## ACTION ITEM
All records that follow are to be copied exactly, with images omitted.

** SOURCE MATERIAL follows **

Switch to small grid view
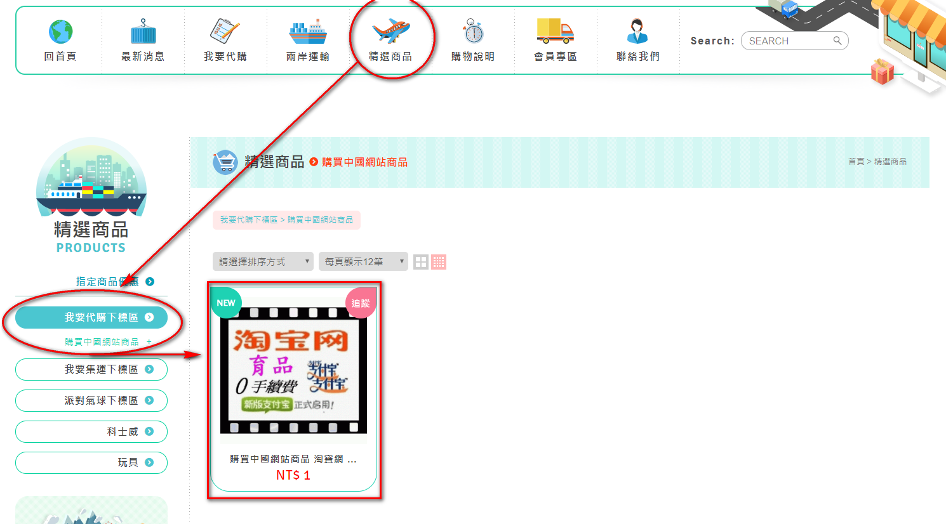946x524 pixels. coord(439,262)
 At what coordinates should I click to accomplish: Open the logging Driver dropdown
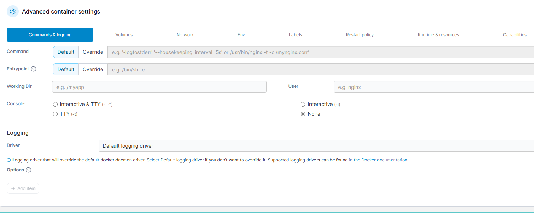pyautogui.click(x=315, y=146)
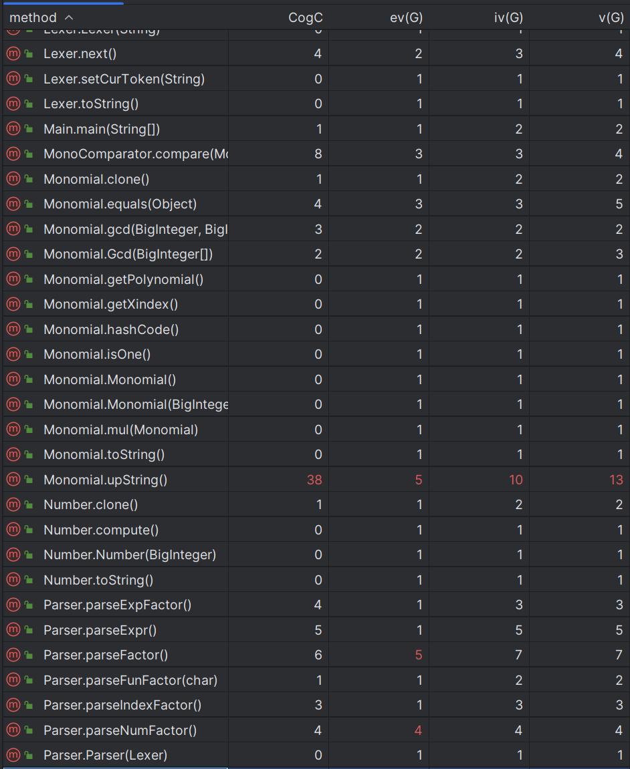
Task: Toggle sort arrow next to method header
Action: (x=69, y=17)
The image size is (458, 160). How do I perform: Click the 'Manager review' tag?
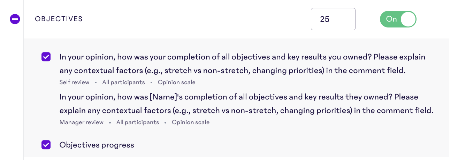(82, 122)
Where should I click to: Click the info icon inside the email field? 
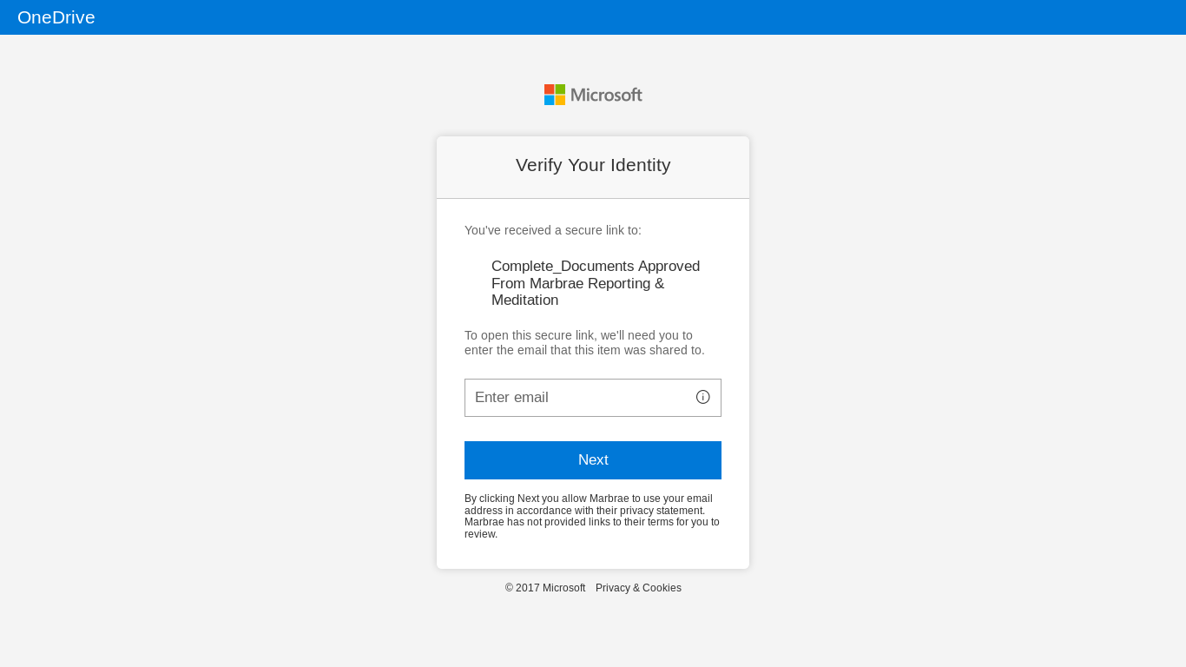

** End of SOURCE MATERIAL **

## REPLY TO THE TASK
Switch to small grid view
946x524 pixels. coord(439,262)
 At what coordinates should I click to accomplish: Open the logging Driver dropdown
pyautogui.click(x=315, y=146)
Task: Toggle sort arrow next to method header
Action: (x=69, y=17)
The image size is (458, 160). How do I perform: Click the 'Manager review' tag?
(82, 122)
Where should I click to: Click the info icon inside the email field? 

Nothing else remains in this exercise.